Possibly deprecate in favor of singleton-cell

[jasoncarr0]

Just letting you know, there's another remarkably similar crate (which I made, full disclosure) that solves the same use case. https://crates.io/crates/singleton-cell In addition, it handles the soundness issue of https://github.com/p-avital/token-cell-rs/issues/1 Although it is slightly larger (hopefully by not too much)

Would you like to consolidate (my hope with splitting out into a separate singleton-trait was to keep from having too many cell traits of the same sort)?

[p-avital]

Hi,

I'm aware of singleton-cell, and token-cell is indeed very similar. Hell, at first my tokens were also mandatory singletons (fixing the soundness hole), until I realized it didn't fit my use-case.

On singletons

The problem with mandatory singletons is that it doesn't address the case where multiple instances of an identical process must run concurrently. AFAIK, we can't statically prove at compile-time that 2 such concurrent instances will never try to access each other's data using their own token without enforcing constraints that would be incompatible with asynchronous runtimes. Since my "target audience" is asynchronous, multi-instance stuff, I can't quite enforce everything at comp-time, hence the soundness hole.
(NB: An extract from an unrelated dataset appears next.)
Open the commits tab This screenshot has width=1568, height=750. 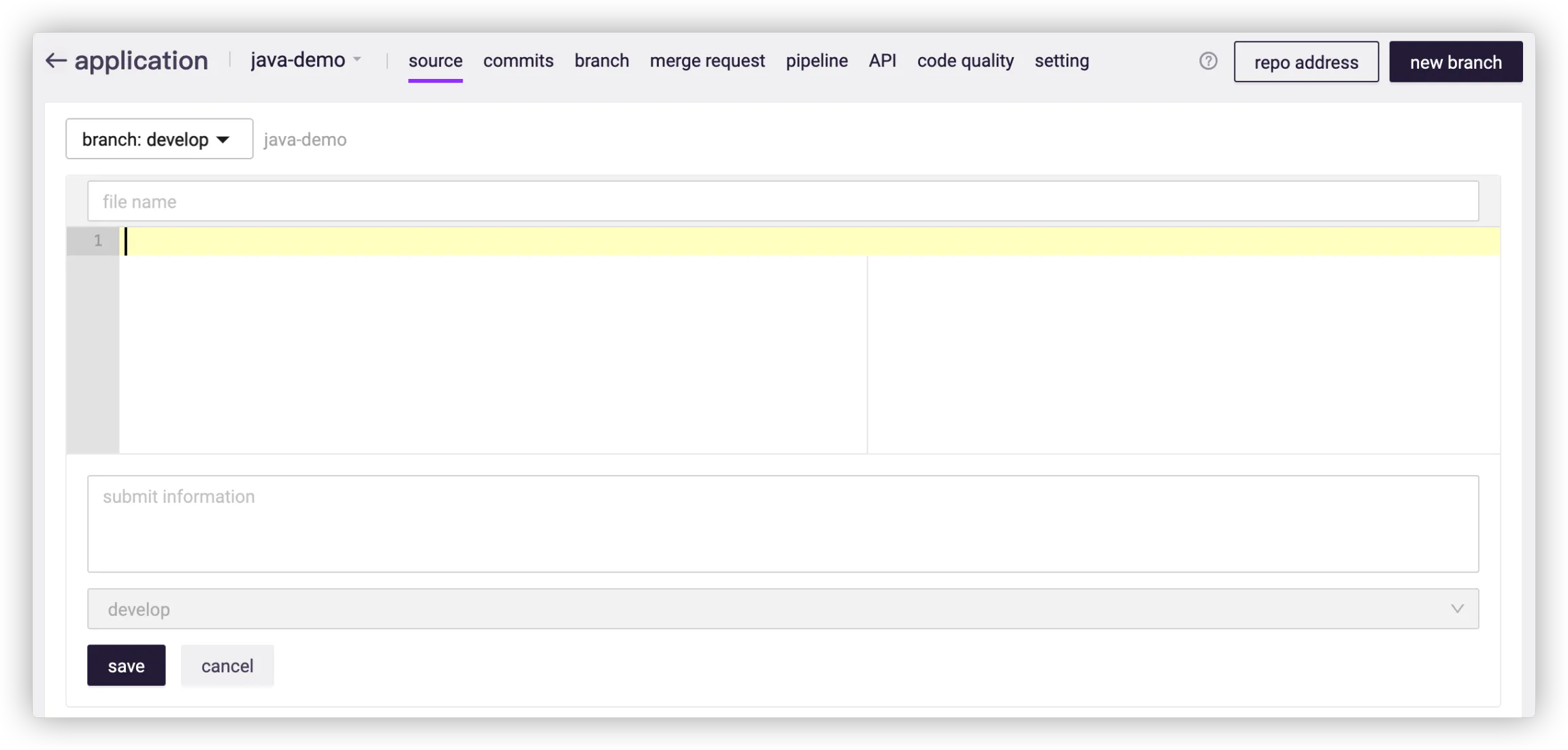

So my take is a bit more "trust but verify"-ish, I went for 1.0.0 WAY too early, which was dumb, as I know I'll change a lot of things when I get back to it, but here's my basic plan:

• I'm still gunning for zero cost on release, so the soundness-hole will stay on release.
• However, I'm planning to have all tokens be runtime-checked in debug mode. That way, debug mode is always sound, allowing for token-swap debugging.
• I also find that a lot of the synchronization stuff tends to be very un-generic-friendly. With GAT/GAL stabilization finally on the horizon, I'd like my next take to be fully trait-based, so that cells and tokens may be represented in many different ways without requiring code-changes apart from construction.

On consolidating

I'd love to. I admit I didn't approach you about it at first because my few recent experiences contributing even minor changes to crates I don't own have been a bit frustrating with delays (last few PRs took a couple weeks to get a response on a crate which prevented my team from updating other dependencies).
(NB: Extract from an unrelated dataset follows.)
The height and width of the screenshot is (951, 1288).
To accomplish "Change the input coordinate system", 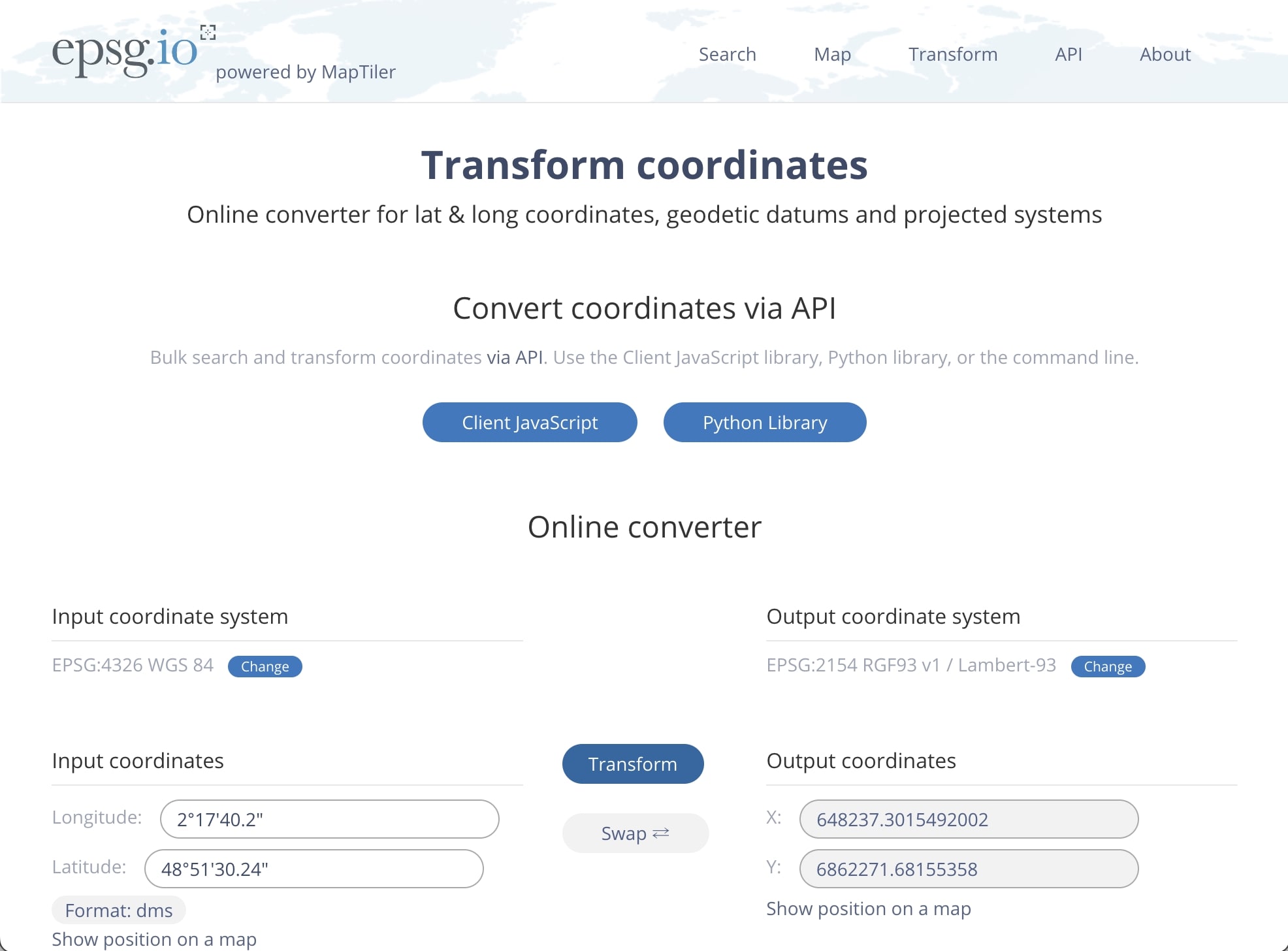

If you're willing to work together on this (maybe by adding the approach I mentioned to your crate), I'd be glad to.

Alternatively, if you want to keep your crate soundness-hole-free, I could change my crate's communication a bit, pointing people who don't need multi-instanciable 'static tokens towards your crate or ghost-cell. I do find this solution inferior to proper consolidation though.

[p-avital]

Update: I found some time and motivation. Feel free to look at the latest commit to check out what I had in mind for the future of token-cell :)

TLDR: token-cell now has GhostToken<'brand>, a singleton_token! generator, a runtime_token! generator (and exports a RuntimeToken type), and an unsafe_token! generator.
The default token! generator generates runtime tokens when the debug feature is enabled (which it is by default) and unsafe tokens otherwise.

[jasoncarr0]

Got it.

I've looked over your recent changes, I think there's some good decisions although they've diverged from what I have so I'm not sure they'd be compatible. With the fallibility it looks a bit more like https://crates.io/crates/tokenlock although I find that crate very complex. By its nature my crate is more of 0-cost transparent cells only, and true singletons, so it wouldn't be compatible. Technically one solution that gives up the runtime checking could be to unsafe impl Singleton for an unsafe token type and get the SCell interface over it for free. If you're using this in an application, that's a very fast and simple approach.

On the topic of soundness: In the case that you have a soundness hole (as you do), you should always mark the functions which can cause it as unsafe. It's probably not going to be too clear how to avoid the soundness, but it is the way to indicate opting out from safety, and adds at most 8 characters to the code that has to call it.

It's probably sufficient to make creation of the unsafe token be an unsafe operation. The safety condition doesn't make too much sense and so is still a bit of foot-gunny, but it makes it possible to keep the access operations safe and forces an unsafe block to be used somewhere. I wouldn't release any known unsound code without that minimum.